Cinecartaz

Nazaré

Sentido de sobrevivência, uma saga produtiva - CONTÉM SPOILERS

O tema não muda em relação ao primeiro filme da série: um grupo de pessoas foram raptadas e acordam numa casa preparada para pôr à prova o seu instinto de sobrevivência. Sabem que ao fim de duas horas morrerão intoxicadas por gás Sarin, a não ser que encontrem um antídoto que lhes permita sobreviverem até que as portas da armadilha se abram para ficarem livres. Repetidamente lhes é dito que entre eles existe a solução para se salvarem, mas é precisamente para provar que nunca serão capazes de se juntarem, para a alcançar, que ali estão. E os comportamentos suicidas vão trazendo os mais variados desfechos para as "cobaias", não esquecendo um determinado membro da autoridade (bom desempenho de Donnie Wahlberg), atraído para a armadilha mais pela culpa do que pelo dever.
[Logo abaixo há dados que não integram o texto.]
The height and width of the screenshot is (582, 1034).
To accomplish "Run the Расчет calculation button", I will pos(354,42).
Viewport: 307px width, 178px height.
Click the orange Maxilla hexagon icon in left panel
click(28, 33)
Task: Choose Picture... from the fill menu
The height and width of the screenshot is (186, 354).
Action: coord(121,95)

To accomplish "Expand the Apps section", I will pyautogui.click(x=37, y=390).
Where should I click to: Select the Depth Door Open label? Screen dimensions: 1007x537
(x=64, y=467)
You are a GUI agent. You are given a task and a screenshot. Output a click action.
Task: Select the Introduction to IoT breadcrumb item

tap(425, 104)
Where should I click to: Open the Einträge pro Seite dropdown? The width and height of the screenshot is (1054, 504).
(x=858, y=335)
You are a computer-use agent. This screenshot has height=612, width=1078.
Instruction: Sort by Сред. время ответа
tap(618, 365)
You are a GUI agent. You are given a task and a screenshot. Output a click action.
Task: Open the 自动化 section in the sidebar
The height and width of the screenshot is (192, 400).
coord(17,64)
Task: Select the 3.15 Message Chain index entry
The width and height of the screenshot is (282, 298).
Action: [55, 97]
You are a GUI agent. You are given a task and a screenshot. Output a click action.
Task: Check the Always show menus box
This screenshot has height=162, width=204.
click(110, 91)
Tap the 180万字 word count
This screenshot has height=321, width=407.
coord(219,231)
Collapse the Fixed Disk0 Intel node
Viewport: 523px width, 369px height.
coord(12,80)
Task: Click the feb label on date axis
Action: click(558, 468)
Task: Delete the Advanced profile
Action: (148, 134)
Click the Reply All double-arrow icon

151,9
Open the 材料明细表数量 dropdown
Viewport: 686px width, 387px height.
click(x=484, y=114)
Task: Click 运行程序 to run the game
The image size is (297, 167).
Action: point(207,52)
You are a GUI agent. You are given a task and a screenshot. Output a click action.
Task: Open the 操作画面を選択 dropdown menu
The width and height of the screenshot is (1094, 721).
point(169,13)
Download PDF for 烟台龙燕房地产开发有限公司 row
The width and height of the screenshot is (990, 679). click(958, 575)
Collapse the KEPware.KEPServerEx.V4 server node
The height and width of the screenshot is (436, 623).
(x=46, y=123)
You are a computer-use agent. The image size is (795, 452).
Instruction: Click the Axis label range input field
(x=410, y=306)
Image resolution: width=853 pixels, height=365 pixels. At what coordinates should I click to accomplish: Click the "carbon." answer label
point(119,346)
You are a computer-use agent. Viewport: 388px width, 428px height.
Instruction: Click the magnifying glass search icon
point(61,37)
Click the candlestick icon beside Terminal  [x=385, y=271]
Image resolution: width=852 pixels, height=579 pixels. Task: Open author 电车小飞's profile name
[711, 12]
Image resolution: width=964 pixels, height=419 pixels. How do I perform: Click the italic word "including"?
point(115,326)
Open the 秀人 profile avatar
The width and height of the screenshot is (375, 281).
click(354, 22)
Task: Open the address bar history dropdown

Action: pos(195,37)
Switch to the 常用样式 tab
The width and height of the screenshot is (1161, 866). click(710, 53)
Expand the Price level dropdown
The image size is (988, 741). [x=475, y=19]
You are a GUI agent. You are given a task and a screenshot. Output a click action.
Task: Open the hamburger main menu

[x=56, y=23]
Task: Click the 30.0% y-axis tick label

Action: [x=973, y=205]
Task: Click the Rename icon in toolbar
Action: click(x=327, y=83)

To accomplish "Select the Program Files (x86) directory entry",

A revisita, na fase apoteótica, ao mesmo cenário do filme "Saw", que iniciou a saga, onde não falta o uso da serra num duelo David-Golias, é uma ideia excelente. E o facto de todos serem levados a pensar que a salvação está numa seringa é uma alegoria muito interessante. Tecnicamente o filme é bastante bem feito, e se há defeito a apontar é mesmo a cena inicial, irrelevante (nem sequer para fazer a ligação com o primeiro filme da série) e até ineficaz.

"Saw" é uma série de terror cheia de originalidade e sustentada em grandes dotes de imaginação (num dos poucos elos de ligação entre os dois filmes, temos o segundo autor dos argumentos, Leigh Whannell). Este segundo filme deixa no final adivinhar "Saw III", e quem sabe se mais. Pelos vistos, justificadamente. Esse final, se bem que surpreendente, não é forçado: afinal, não é evidente ao longo do filme que uma das "cobaias" já tinha tomado o antídoto antes de tudo começar?